Breon Brown stands next to his coach Jozsef Szasz after winning the 2021 Georgia State Golden Gloves in Snellville in July.

A second generation hooper in the Golden Isles, Breon Brown has recently discovered a new passion — combat sports. Boxing, in particular.

Formerly a basketball player for Glynn Academy, Brown began his fighting career five years ago at Brunswick Boxing Gym, and the 28-year-old has rapidly taken to the sport. In fact, last month Brown won the Georgia State Golden Gloves in the Novice super heavyweight division for the third time in as many events.

Held in Snellville, the Georgia State Golden Gloves hosts some of the top amateur boxers in the state, and Brown has swiftly earned his spot among them with a confidence and fearlessness that belies his experience.

“I was one of the smaller guys in the weight class,” Brown said of his recent Golden Gloves experience. “The guy that I fought in the finals was actually an ex-football player. He was like 245 pounds, 6-5. I weighed in at 211, and I’m 6-2. He had about 30-something pounds on me. Didn’t matter.”

Brown credited his training at Brunswick Boxing Gym, and specifically partner Alec Eaton, a director of the Glynn County Emergency Management Agency, for preparing him for anything.

“One time (Eaton) hit me so hard, time slowed down,” Brown joked. “For him to be such a big fella, he moves like a middleweight. It’s ridiculous.

“But a nice guy, really knowledgeable guy. I really appreciate him — all the guys that helped me get to where I am now.”

Now, Brown is a three-time Golden Gloves winner with enough fights under his belt to graduate into the Open Division. If Brown wins an Open tournament, he’ll qualify for regionals.

If he can make it through regionals, next up would be an opportunity to fight for the Golden Gloves of America. The final frontier for Brown would be a spot in the Olympic Games with Team U.S.A.

That may still be a ways down the line, but for as quickly as Brown has picked up the sport, anything is possible.

Before his first Georgia State Golden Gloves back in 2018, Brown had hardly taken a blow outside of a controlled environment.

“Going in to my first tournament, I had never been in a fight,” Brown said. “Never ever fought out in the streets. I sparred — that’s different. I’d never been in that kind of hostile environment ever.

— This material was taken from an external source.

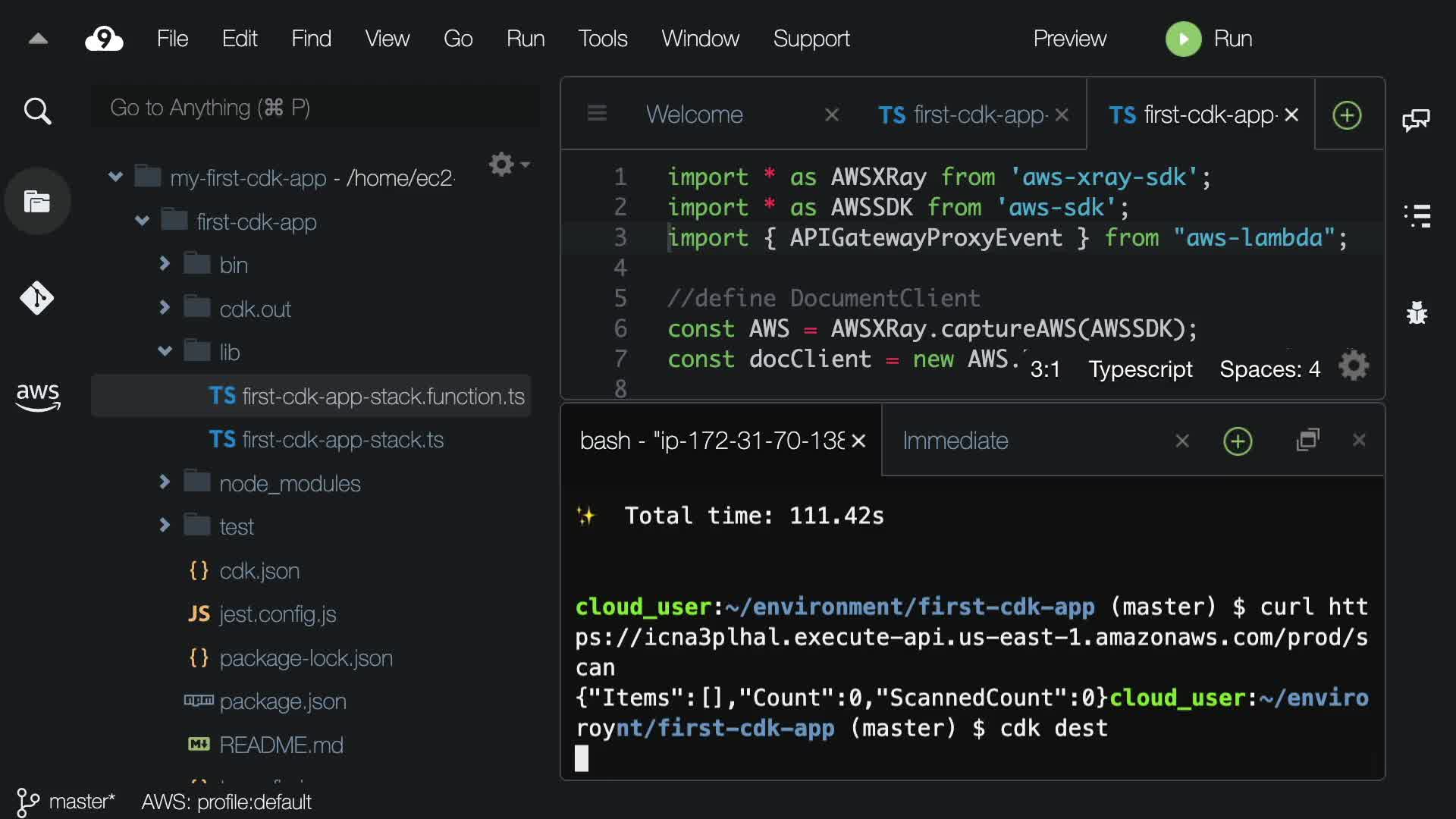Open the Source Control git panel
Viewport: 1456px width, 819px height.
[37, 298]
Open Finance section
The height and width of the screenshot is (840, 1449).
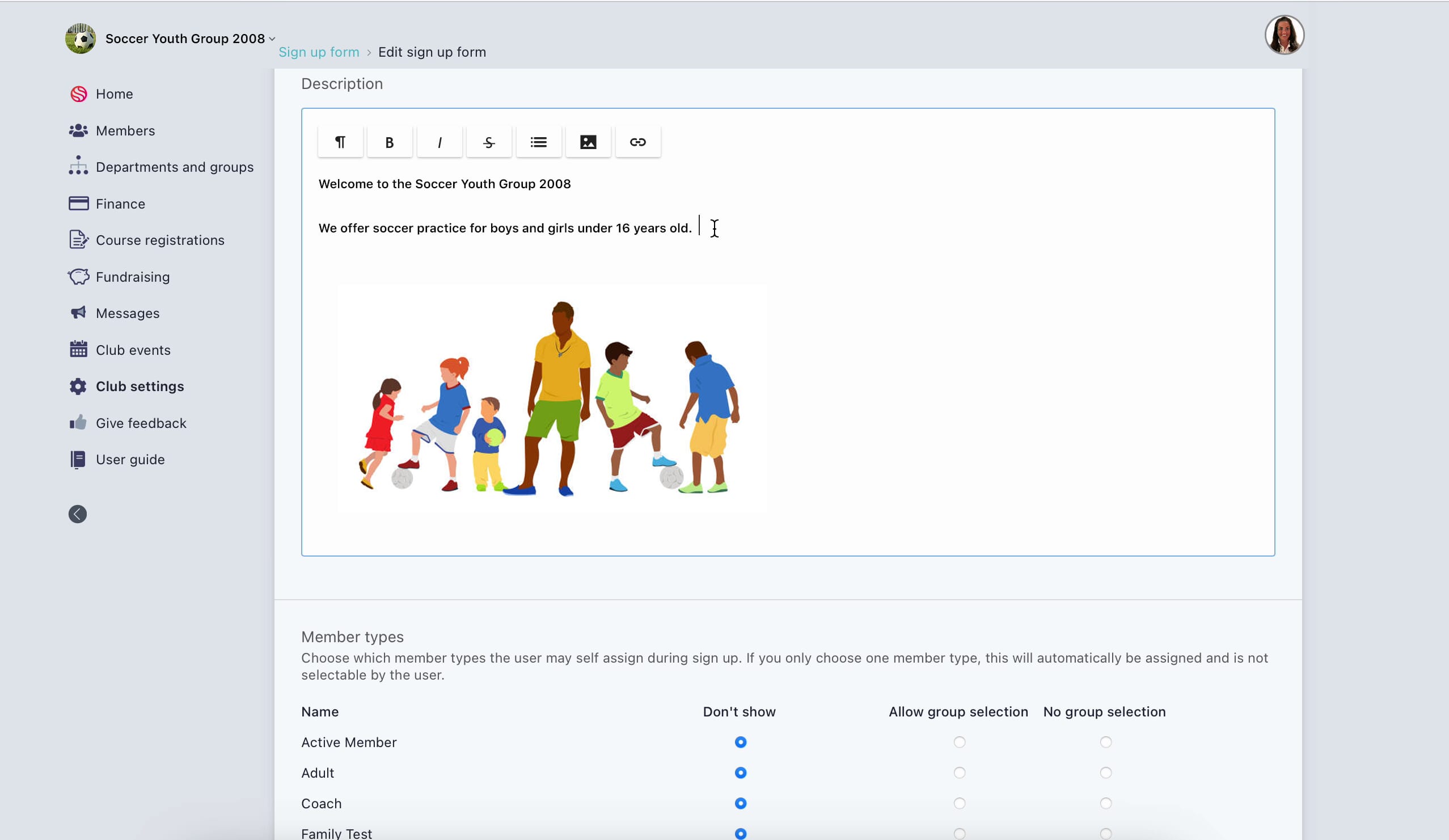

“But I had my coaches, I had my friends that had been in it before kind of help me relax, tell me what it was, just help me out.”

However, it would take fewer than two minutes of ring time for Brown to discover he was cut out for boxing. He knocked out his first Golden Gloves opponent 20 seconds into the second round with what felt like a glancing blow, and he’s been infatuated with the sport since.

The feeling of being thrown into the fire is what drives Brown. Everybody has a plan until they get punched in the mouth.

Brown is proving to be one of the few that also has a plan after.

“I like strategy,” Brown said. “I’ve always been a strategic person. I like to just see what it’s like to be able to think under stress.

“I found a book that I like called the ‘The Book of Five Rings.’ It’s by a samurai named Miyamoto Musashi, and it’s a really good book. It talks about the mindset of a warrior; how to gaze, how to stand, where your mind should be at. I actually read it this tournament and it really helped out a lot as far as getting into the right mindset.”

Though he’s still only getting started in his own boxing career, Brown plans to help pass along that mindset to younger fighters once he hangs up his gloves. He’s already unknowingly provided a role model for a couple of 14-year-old boxers at his gym.

And while he’s proven himself plenty proficient before, Brown’s not just fighting for himself anymore.

“The little kids, Ben and Jorge, I took them under my wing, especially Ben,” Brown said. “I would say Ben’s about 5-9, 5-10, 14 years old, and he’s like, ‘Man, I like how you fight,’ so he’s been trying to mimic a lot of the stuff that I do as far as fights. So he asks me for advice when he spars, he’s always asking me.

“I look at them like little brothers. They’re good kids. I love being around them. I love them to death. I know they have the potential, and they’ve asked me to help corner them with my coach because they kind of look up to me, and that makes me feel good, that I can impact their lives at such an early age.”